Selected extract below:
How Can You Minimise the Hazards Present in the Workplace?
Being alert to the hazards around you is the first step. Some hazards will be more obvious than others. For example, a spillage presents a tripping or slipping hazard. Coiled wires or cables can also be tripped over.
But there are many other potential dangers. If you have one or more machines that your employees use on a regular; or even an occasional basis, there is the possibility of electrocution or injury. The more alert and aware you are to risks to worker safety and health then the easier it will be to stay safe and healthy and minimise the risks to your employees and others.
Awareness of the Health and Safety Legislation
Every workplace must adhere to the requirements of the Health and Safety at Work Act 1974. It is wise to read this so you are fully aware of all of your duties under the Act and of additional rules that apply in MVR. The Act is divided into sections, but it is a good idea to read through thoroughly and then pick out the specific areas that apply to you as an employer and to your business. This will ensure you are following all the required Health and Safety rules and regulations relevant to your business.
The UK law states that all work equipment (machinery included) must be suitable for the task. It should be properly maintained, stable and with dangerous parts safeguarded. Proper training and information should also be available for each item. Stop controls – including emergency stops – should also be included.
Staying Safe When Working with Machinery Used in MVR
The machinery typically used in the MVR sector can cause of many serious accidents that result in injury; and sometimes life-changing injury. There are many reasons for this, including unsuitable use of machinery. There are also many cases where safety guards have been left off or not provided at all.
Using Tools, Machines and Plant and Work Equipment Safely
Any tools, machines and plant and work equipment provided and used must always be suitable for the intended purpose. Make sure you are able to recognise dangerous parts and assess how you can prevent injury when performing your own risk assessment. If you provide safeguards that are inconvenient to the user; or those that can be easily be removed, you could be encouraging your employees to break the law, and to risk serious injury!
End of Selected extract.
> **Activity**:
Please name the act that every workplace must adhere to, according to the text on workplace hazards.
Records supplied below:
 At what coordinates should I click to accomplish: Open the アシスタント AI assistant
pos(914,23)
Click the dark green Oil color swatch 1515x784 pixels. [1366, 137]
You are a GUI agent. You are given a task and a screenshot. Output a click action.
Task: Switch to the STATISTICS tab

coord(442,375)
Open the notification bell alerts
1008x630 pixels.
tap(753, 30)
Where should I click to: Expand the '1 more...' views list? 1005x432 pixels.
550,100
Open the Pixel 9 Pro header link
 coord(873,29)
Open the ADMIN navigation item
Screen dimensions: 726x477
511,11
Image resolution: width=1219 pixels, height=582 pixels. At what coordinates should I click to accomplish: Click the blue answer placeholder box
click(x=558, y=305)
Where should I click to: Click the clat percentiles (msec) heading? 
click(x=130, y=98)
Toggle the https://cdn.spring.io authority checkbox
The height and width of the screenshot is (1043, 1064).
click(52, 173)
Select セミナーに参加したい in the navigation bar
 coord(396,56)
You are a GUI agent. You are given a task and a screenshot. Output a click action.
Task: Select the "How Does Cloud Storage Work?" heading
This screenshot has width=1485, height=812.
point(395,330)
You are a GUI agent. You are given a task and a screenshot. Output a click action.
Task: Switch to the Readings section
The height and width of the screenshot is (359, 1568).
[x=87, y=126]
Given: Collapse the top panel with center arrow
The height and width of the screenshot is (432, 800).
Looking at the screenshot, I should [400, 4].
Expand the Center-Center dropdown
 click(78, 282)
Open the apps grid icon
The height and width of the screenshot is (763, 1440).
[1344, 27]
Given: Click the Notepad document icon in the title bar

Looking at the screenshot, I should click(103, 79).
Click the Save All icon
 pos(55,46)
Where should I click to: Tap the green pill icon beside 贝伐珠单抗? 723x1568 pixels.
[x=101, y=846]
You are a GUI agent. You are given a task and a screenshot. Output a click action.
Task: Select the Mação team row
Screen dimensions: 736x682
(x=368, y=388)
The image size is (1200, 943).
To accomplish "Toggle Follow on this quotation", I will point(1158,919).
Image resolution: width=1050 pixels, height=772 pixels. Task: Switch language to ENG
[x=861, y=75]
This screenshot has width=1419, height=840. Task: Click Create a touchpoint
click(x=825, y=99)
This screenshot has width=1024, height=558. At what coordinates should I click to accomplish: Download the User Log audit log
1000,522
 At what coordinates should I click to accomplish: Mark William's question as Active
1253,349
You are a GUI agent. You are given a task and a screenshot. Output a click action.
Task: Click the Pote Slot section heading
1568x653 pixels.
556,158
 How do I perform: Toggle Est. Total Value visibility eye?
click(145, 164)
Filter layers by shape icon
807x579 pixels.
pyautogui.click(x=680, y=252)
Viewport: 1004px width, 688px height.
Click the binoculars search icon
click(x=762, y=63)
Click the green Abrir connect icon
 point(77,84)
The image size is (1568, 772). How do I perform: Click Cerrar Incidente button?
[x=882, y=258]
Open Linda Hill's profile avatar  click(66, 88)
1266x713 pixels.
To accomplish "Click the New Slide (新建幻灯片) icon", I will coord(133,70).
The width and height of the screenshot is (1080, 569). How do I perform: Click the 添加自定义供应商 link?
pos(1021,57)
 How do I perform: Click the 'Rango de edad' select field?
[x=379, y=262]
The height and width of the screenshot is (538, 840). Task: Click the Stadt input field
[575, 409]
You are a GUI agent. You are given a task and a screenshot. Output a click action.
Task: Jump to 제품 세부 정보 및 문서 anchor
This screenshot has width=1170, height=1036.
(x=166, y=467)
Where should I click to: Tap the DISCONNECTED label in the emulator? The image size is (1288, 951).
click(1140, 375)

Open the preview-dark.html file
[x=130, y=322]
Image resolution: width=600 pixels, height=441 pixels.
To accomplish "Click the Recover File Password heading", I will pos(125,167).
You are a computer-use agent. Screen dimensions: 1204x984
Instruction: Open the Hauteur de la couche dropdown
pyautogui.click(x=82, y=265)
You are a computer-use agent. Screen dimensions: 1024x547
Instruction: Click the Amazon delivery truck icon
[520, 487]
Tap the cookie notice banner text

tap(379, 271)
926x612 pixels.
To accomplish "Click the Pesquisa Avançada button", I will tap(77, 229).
End of Records supplied.
> **Task response**:
The Health and Safety at Work Act 1974.